= Exercise brief =
In the entries below, which lines run from the one containing "This screenshot has height=443, width=638." to the one containing "Task: Click the hellowebsites logo"? Copy exactly those lines, ends included, and no others.

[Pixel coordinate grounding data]
>>>>>

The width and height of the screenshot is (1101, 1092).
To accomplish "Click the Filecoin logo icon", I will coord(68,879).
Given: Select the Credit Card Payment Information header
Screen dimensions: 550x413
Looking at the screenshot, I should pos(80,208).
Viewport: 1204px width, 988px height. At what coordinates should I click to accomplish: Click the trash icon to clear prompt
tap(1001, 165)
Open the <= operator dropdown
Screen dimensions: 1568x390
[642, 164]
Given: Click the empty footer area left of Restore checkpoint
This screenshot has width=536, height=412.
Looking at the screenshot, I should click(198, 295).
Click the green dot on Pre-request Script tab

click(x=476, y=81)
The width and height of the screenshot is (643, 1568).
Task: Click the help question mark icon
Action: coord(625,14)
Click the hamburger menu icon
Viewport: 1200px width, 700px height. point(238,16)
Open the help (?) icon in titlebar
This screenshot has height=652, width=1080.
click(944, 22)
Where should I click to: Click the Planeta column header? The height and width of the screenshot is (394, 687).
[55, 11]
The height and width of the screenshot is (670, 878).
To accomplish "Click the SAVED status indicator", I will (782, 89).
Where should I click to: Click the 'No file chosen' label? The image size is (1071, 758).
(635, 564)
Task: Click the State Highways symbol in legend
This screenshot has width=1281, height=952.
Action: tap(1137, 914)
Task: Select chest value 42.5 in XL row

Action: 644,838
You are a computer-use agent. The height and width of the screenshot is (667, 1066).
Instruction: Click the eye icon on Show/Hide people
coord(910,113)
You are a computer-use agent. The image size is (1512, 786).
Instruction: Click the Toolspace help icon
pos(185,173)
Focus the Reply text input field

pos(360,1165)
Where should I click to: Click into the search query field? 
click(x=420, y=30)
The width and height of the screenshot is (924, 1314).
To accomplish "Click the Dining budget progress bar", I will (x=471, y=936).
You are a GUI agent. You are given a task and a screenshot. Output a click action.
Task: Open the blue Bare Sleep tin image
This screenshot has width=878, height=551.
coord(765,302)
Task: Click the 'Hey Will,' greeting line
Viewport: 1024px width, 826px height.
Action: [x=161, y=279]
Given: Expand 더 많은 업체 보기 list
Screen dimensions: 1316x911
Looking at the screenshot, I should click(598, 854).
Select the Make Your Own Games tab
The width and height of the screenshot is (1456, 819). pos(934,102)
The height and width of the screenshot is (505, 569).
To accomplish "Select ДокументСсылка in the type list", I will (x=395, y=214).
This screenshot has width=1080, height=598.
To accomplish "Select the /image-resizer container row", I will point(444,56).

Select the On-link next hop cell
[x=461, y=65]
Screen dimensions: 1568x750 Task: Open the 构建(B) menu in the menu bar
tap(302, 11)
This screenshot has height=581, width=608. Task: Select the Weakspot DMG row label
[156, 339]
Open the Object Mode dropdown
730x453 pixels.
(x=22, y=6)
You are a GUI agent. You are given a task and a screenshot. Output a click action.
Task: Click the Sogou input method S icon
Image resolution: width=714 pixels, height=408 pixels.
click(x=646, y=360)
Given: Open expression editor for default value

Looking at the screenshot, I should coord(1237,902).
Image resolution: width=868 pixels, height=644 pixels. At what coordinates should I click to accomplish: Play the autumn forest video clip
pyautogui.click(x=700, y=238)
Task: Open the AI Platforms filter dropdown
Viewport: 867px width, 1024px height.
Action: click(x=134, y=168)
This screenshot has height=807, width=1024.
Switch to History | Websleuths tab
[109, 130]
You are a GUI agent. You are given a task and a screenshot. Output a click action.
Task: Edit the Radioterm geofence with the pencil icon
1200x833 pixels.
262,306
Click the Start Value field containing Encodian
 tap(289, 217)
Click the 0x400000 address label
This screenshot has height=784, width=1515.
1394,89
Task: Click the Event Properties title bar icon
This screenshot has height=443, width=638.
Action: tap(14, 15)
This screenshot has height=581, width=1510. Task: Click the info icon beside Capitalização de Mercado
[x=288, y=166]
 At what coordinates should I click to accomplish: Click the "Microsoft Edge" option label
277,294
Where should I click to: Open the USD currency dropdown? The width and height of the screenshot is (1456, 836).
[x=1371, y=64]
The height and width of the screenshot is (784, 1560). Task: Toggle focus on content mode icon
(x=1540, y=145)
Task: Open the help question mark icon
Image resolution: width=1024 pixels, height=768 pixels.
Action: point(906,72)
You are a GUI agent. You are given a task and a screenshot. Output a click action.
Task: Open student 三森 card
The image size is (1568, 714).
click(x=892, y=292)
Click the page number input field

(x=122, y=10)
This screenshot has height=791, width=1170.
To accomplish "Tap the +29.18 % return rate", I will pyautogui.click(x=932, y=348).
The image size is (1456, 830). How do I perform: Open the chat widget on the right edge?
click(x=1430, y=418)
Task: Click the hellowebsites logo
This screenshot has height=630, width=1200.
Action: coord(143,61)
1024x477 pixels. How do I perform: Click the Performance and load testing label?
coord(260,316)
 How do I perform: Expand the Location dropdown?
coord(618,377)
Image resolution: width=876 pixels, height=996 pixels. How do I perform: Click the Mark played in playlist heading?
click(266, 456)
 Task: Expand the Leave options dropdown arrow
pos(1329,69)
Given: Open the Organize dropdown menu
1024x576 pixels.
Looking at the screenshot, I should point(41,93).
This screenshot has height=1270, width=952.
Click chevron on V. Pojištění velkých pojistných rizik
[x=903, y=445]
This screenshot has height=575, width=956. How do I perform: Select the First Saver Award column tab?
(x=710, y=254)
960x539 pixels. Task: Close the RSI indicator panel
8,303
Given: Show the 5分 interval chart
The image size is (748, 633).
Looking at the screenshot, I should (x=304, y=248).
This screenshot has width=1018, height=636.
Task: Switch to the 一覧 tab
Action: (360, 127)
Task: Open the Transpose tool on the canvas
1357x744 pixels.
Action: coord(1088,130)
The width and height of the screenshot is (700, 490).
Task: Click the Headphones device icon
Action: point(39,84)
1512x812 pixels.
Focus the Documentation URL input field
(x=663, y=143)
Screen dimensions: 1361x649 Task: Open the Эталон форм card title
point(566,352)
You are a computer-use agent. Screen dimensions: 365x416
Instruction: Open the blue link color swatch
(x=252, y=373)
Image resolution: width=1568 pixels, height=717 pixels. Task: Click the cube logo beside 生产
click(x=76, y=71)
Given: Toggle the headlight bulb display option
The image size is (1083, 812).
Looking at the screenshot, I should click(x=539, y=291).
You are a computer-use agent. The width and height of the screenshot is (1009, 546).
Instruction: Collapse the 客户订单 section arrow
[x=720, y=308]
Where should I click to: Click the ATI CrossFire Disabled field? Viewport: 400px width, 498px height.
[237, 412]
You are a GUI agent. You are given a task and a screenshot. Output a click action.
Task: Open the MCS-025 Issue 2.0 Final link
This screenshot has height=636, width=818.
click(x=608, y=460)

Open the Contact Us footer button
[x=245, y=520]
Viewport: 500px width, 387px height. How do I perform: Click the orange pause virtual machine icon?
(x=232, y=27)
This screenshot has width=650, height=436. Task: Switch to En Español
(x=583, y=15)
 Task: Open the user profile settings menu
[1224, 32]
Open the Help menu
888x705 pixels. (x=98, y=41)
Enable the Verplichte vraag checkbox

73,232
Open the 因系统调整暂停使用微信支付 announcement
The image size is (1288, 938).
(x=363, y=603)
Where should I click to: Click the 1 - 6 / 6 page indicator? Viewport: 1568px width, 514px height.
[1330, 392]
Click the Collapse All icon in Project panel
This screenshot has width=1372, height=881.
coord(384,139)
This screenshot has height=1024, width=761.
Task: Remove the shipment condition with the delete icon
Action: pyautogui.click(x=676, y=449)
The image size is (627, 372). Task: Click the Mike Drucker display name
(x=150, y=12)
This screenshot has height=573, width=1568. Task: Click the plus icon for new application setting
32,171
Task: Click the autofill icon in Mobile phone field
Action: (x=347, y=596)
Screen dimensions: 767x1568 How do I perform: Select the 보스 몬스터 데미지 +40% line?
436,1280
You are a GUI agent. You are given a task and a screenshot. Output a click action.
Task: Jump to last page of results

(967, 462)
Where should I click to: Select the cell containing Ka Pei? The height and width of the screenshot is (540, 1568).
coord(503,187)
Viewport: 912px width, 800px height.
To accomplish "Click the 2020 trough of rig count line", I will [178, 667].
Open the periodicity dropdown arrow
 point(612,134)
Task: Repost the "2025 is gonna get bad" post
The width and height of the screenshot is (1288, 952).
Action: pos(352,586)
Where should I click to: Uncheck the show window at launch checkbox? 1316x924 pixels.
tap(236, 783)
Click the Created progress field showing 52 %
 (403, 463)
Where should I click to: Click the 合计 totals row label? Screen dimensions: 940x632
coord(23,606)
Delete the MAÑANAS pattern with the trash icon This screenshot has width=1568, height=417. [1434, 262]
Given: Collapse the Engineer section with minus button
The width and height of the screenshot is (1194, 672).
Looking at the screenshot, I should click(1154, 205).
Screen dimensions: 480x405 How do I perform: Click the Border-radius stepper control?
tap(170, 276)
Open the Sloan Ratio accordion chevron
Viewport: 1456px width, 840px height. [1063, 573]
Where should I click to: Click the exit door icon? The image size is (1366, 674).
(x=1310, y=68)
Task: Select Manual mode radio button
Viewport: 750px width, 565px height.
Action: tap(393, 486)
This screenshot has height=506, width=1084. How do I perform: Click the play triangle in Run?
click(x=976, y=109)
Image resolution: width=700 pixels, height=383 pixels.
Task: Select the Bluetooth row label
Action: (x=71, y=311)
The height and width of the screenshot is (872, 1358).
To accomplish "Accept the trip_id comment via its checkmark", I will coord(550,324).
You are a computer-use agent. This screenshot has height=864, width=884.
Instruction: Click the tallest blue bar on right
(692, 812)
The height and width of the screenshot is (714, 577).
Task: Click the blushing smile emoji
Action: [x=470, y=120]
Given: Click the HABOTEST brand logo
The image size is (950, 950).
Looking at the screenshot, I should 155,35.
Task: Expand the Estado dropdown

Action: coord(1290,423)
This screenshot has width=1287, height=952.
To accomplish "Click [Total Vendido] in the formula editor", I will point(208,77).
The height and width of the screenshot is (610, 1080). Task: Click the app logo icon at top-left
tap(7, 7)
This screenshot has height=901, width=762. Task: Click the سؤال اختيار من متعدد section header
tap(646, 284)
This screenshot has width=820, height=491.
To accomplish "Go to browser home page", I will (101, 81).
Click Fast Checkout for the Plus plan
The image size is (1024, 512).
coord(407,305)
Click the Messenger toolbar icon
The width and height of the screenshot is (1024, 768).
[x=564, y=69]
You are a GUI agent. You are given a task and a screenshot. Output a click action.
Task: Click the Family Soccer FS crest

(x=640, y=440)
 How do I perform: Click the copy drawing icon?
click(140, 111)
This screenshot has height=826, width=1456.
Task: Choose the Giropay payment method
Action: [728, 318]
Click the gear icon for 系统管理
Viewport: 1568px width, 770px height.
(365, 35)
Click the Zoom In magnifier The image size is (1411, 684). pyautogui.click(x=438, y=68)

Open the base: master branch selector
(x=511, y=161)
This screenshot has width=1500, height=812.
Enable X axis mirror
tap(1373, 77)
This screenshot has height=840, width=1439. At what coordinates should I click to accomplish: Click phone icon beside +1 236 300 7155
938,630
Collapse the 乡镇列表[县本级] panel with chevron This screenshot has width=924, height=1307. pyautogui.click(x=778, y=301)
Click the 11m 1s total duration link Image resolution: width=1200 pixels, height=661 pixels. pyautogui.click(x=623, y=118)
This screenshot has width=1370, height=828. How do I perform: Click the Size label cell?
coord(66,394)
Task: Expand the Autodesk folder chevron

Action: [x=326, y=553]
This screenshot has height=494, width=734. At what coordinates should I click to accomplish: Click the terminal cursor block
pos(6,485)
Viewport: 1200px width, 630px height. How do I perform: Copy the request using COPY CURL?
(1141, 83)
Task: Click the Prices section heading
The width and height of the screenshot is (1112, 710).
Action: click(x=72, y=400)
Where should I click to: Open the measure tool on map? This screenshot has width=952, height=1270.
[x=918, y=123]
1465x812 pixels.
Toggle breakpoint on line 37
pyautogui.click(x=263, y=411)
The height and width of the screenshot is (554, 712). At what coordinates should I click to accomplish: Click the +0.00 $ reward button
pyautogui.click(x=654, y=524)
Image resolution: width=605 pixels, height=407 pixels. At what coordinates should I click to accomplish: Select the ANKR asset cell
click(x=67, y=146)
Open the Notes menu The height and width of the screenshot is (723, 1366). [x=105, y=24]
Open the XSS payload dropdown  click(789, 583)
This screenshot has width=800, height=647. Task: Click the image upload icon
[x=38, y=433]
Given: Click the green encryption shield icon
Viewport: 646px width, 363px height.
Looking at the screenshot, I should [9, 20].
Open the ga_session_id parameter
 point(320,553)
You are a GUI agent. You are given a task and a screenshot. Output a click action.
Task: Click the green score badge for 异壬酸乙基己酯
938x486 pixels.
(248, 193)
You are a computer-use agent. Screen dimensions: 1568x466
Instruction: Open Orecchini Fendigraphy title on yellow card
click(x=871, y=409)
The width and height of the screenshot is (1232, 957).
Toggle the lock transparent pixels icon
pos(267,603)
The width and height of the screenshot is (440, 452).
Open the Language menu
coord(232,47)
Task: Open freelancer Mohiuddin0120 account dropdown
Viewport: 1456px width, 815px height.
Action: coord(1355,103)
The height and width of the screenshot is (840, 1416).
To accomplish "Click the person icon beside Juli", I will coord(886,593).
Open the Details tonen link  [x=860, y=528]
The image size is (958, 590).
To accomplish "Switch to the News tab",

<<<<<

= Reply to the exercise =
This screenshot has height=443, width=638.
Action: tap(14, 15)
This screenshot has height=581, width=1510. Task: Click the info icon beside Capitalização de Mercado
[x=288, y=166]
 At what coordinates should I click to accomplish: Click the "Microsoft Edge" option label
277,294
Where should I click to: Open the USD currency dropdown? The width and height of the screenshot is (1456, 836).
[x=1371, y=64]
The height and width of the screenshot is (784, 1560). Task: Toggle focus on content mode icon
(x=1540, y=145)
Task: Open the help question mark icon
Image resolution: width=1024 pixels, height=768 pixels.
Action: point(906,72)
You are a GUI agent. You are given a task and a screenshot. Output a click action.
Task: Open student 三森 card
The image size is (1568, 714).
click(x=892, y=292)
Click the page number input field

(x=122, y=10)
This screenshot has height=791, width=1170.
To accomplish "Tap the +29.18 % return rate", I will pyautogui.click(x=932, y=348).
The image size is (1456, 830). How do I perform: Open the chat widget on the right edge?
click(x=1430, y=418)
Task: Click the hellowebsites logo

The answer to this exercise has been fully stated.